## REQUIRED WORK
For every line in the records that has the word "chart", make a copy.

## DATASET CONTENT
===
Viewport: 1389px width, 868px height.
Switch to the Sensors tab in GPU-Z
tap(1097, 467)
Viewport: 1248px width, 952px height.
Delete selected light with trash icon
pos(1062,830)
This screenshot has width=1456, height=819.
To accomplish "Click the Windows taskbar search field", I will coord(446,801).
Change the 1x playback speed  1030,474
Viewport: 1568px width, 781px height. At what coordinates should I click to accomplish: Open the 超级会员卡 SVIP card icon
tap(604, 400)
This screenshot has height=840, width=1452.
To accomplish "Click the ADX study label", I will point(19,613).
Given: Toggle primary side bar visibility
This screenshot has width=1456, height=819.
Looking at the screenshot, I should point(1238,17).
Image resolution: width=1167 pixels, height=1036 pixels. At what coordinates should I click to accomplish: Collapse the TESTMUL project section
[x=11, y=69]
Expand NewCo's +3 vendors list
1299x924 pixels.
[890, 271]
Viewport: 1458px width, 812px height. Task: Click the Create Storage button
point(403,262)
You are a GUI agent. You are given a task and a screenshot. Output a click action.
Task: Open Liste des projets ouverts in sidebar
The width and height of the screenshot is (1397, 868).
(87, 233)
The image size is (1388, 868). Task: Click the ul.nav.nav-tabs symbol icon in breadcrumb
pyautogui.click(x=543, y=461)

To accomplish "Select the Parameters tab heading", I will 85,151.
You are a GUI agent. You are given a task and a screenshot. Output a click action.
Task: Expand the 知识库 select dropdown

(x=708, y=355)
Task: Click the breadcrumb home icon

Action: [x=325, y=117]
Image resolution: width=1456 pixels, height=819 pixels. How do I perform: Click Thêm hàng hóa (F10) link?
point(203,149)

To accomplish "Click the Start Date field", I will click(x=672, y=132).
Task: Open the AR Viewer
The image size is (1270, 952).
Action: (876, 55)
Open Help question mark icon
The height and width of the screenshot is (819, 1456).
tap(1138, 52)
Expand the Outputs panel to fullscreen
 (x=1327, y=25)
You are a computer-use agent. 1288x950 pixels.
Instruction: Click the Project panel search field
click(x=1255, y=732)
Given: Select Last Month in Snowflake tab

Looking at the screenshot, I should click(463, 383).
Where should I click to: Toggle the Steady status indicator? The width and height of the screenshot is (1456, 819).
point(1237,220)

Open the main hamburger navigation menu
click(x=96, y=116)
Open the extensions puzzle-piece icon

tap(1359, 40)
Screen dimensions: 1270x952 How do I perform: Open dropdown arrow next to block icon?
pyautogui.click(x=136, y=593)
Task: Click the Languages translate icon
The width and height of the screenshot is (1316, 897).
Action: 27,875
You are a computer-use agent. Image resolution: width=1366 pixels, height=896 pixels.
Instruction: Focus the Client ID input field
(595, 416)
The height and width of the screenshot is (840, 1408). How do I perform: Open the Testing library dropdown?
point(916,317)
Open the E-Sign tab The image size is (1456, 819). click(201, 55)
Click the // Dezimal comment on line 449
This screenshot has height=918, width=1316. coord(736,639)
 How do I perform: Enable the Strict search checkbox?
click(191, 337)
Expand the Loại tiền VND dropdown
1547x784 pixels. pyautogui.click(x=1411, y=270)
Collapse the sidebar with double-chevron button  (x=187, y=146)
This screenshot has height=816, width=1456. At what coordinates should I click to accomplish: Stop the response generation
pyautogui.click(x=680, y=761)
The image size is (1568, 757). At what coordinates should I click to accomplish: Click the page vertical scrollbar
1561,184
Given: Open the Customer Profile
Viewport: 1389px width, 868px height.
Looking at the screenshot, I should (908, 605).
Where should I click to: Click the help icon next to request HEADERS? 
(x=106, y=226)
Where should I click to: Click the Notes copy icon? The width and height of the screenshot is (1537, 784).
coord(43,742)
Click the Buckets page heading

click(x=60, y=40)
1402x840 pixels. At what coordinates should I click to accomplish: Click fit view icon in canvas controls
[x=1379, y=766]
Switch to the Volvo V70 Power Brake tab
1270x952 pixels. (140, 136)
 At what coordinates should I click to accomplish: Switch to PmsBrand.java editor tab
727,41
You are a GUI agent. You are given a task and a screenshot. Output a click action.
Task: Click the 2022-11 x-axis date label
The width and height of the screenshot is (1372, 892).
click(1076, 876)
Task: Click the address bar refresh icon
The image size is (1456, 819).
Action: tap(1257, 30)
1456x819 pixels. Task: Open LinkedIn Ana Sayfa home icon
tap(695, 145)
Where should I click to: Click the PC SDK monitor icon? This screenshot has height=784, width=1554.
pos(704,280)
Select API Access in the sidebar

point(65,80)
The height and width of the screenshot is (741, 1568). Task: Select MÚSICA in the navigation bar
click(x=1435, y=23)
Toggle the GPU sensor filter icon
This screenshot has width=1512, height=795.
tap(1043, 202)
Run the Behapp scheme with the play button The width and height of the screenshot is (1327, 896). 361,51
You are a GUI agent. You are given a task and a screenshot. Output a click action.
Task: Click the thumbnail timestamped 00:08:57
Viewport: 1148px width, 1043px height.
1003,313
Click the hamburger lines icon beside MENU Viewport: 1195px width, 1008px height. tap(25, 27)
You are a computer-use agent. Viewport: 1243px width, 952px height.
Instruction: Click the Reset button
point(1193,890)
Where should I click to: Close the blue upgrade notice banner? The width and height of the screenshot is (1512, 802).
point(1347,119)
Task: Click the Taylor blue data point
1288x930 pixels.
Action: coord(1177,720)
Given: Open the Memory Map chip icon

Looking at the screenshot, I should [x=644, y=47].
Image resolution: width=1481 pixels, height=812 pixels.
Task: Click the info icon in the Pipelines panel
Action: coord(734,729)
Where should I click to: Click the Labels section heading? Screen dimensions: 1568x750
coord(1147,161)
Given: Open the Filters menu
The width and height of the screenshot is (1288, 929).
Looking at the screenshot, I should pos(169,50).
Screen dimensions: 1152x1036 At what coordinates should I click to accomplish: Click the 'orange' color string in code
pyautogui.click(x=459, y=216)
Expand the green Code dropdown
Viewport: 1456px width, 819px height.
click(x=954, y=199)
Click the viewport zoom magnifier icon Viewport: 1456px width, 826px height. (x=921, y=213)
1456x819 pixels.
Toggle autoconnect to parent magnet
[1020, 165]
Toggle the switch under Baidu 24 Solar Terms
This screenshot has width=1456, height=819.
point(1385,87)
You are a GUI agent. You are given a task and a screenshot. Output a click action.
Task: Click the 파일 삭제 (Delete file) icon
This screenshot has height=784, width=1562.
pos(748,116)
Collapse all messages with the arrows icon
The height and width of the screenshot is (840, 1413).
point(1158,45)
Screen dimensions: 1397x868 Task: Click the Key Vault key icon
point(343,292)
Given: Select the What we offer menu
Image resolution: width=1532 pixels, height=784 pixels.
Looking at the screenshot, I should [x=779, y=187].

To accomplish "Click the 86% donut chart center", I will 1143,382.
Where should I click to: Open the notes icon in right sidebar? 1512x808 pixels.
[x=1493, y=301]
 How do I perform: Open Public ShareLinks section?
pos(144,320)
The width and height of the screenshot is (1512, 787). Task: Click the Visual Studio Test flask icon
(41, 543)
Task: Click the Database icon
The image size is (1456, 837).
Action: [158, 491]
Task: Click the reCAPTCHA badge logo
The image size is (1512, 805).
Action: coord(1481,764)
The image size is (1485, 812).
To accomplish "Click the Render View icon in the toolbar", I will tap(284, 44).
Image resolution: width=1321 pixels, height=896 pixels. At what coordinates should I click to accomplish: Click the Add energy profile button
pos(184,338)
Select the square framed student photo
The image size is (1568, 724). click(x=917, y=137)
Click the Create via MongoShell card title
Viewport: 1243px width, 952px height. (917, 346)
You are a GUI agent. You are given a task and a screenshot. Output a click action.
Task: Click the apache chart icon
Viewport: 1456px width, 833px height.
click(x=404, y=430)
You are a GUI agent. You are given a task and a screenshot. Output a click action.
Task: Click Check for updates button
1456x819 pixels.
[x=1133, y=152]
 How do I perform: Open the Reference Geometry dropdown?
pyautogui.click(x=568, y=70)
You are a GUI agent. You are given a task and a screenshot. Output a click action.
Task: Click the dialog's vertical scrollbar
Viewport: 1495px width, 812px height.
===
## TASK ANSWER
To accomplish "Click the 86% donut chart center", I will 1143,382.
Task: Click the apache chart icon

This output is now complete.